START Working data
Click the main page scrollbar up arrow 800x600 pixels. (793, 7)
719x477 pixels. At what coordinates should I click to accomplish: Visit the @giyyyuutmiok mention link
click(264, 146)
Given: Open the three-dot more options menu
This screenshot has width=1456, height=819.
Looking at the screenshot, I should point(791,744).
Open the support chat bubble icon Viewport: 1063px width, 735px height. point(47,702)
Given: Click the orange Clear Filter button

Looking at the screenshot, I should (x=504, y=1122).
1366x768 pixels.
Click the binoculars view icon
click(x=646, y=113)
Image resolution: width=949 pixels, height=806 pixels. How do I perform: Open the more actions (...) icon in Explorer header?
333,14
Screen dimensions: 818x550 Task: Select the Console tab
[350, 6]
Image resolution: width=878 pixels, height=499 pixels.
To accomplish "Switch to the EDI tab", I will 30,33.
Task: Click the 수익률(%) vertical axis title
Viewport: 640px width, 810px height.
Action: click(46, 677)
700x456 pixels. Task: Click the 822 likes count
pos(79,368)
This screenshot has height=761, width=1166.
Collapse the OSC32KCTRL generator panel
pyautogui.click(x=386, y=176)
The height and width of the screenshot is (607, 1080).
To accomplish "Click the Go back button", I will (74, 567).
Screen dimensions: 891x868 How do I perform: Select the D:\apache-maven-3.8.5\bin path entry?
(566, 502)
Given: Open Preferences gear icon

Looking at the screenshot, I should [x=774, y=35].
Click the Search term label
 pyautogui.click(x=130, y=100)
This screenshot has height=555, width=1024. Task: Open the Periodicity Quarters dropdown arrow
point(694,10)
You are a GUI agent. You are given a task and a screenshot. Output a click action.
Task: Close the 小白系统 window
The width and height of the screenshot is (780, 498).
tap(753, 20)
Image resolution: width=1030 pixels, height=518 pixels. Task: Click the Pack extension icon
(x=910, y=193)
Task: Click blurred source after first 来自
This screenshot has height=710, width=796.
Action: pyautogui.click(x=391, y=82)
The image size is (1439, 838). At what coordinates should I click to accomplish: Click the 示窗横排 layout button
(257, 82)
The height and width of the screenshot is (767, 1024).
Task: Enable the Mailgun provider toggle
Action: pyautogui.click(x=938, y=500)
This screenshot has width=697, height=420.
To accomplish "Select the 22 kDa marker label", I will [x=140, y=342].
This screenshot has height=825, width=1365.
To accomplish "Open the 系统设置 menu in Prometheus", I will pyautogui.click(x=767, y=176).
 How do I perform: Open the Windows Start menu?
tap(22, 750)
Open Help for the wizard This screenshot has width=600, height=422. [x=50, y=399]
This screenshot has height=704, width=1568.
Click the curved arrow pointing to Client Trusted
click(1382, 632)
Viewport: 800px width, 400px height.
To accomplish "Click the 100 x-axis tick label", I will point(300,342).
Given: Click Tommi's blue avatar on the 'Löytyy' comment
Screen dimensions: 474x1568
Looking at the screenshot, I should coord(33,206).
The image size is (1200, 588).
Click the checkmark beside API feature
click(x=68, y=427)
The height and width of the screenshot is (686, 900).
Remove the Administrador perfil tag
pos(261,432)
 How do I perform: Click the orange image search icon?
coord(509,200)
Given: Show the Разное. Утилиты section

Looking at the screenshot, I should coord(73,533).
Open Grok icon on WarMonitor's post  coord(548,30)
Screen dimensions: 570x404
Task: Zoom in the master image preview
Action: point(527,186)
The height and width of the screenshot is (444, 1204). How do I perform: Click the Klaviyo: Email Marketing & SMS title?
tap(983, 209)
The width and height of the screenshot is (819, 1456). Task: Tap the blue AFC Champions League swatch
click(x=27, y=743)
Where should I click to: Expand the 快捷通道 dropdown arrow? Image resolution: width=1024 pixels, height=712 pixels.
END Working data
# Aim of the task
Take each line of the listing above and set it down again exactly.

# Response for this exercise
Click the main page scrollbar up arrow 800x600 pixels. (793, 7)
719x477 pixels. At what coordinates should I click to accomplish: Visit the @giyyyuutmiok mention link
click(264, 146)
Given: Open the three-dot more options menu
This screenshot has width=1456, height=819.
Looking at the screenshot, I should point(791,744).
Open the support chat bubble icon Viewport: 1063px width, 735px height. point(47,702)
Given: Click the orange Clear Filter button

Looking at the screenshot, I should (x=504, y=1122).
1366x768 pixels.
Click the binoculars view icon
click(x=646, y=113)
Image resolution: width=949 pixels, height=806 pixels. How do I perform: Open the more actions (...) icon in Explorer header?
333,14
Screen dimensions: 818x550 Task: Select the Console tab
[350, 6]
Image resolution: width=878 pixels, height=499 pixels.
To accomplish "Switch to the EDI tab", I will 30,33.
Task: Click the 수익률(%) vertical axis title
Viewport: 640px width, 810px height.
Action: click(46, 677)
700x456 pixels. Task: Click the 822 likes count
pos(79,368)
This screenshot has height=761, width=1166.
Collapse the OSC32KCTRL generator panel
pyautogui.click(x=386, y=176)
The height and width of the screenshot is (607, 1080).
To accomplish "Click the Go back button", I will (74, 567).
Screen dimensions: 891x868 How do I perform: Select the D:\apache-maven-3.8.5\bin path entry?
(566, 502)
Given: Open Preferences gear icon

Looking at the screenshot, I should [x=774, y=35].
Click the Search term label
 pyautogui.click(x=130, y=100)
This screenshot has height=555, width=1024. Task: Open the Periodicity Quarters dropdown arrow
point(694,10)
You are a GUI agent. You are given a task and a screenshot. Output a click action.
Task: Close the 小白系统 window
The width and height of the screenshot is (780, 498).
tap(753, 20)
Image resolution: width=1030 pixels, height=518 pixels. Task: Click the Pack extension icon
(x=910, y=193)
Task: Click blurred source after first 来自
This screenshot has height=710, width=796.
Action: pyautogui.click(x=391, y=82)
The image size is (1439, 838). At what coordinates should I click to accomplish: Click the 示窗横排 layout button
(257, 82)
The height and width of the screenshot is (767, 1024).
Task: Enable the Mailgun provider toggle
Action: pyautogui.click(x=938, y=500)
This screenshot has width=697, height=420.
To accomplish "Select the 22 kDa marker label", I will [x=140, y=342].
This screenshot has height=825, width=1365.
To accomplish "Open the 系统设置 menu in Prometheus", I will pyautogui.click(x=767, y=176).
 How do I perform: Open the Windows Start menu?
tap(22, 750)
Open Help for the wizard This screenshot has width=600, height=422. [x=50, y=399]
This screenshot has height=704, width=1568.
Click the curved arrow pointing to Client Trusted
click(1382, 632)
Viewport: 800px width, 400px height.
To accomplish "Click the 100 x-axis tick label", I will point(300,342).
Given: Click Tommi's blue avatar on the 'Löytyy' comment
Screen dimensions: 474x1568
Looking at the screenshot, I should coord(33,206).
The image size is (1200, 588).
Click the checkmark beside API feature
click(x=68, y=427)
The height and width of the screenshot is (686, 900).
Remove the Administrador perfil tag
pos(261,432)
 How do I perform: Click the orange image search icon?
coord(509,200)
Given: Show the Разное. Утилиты section

Looking at the screenshot, I should coord(73,533).
Open Grok icon on WarMonitor's post  coord(548,30)
Screen dimensions: 570x404
Task: Zoom in the master image preview
Action: point(527,186)
The height and width of the screenshot is (444, 1204). How do I perform: Click the Klaviyo: Email Marketing & SMS title?
tap(983, 209)
The width and height of the screenshot is (819, 1456). Task: Tap the blue AFC Champions League swatch
click(x=27, y=743)
Where should I click to: Expand the 快捷通道 dropdown arrow? Image resolution: width=1024 pixels, height=712 pixels.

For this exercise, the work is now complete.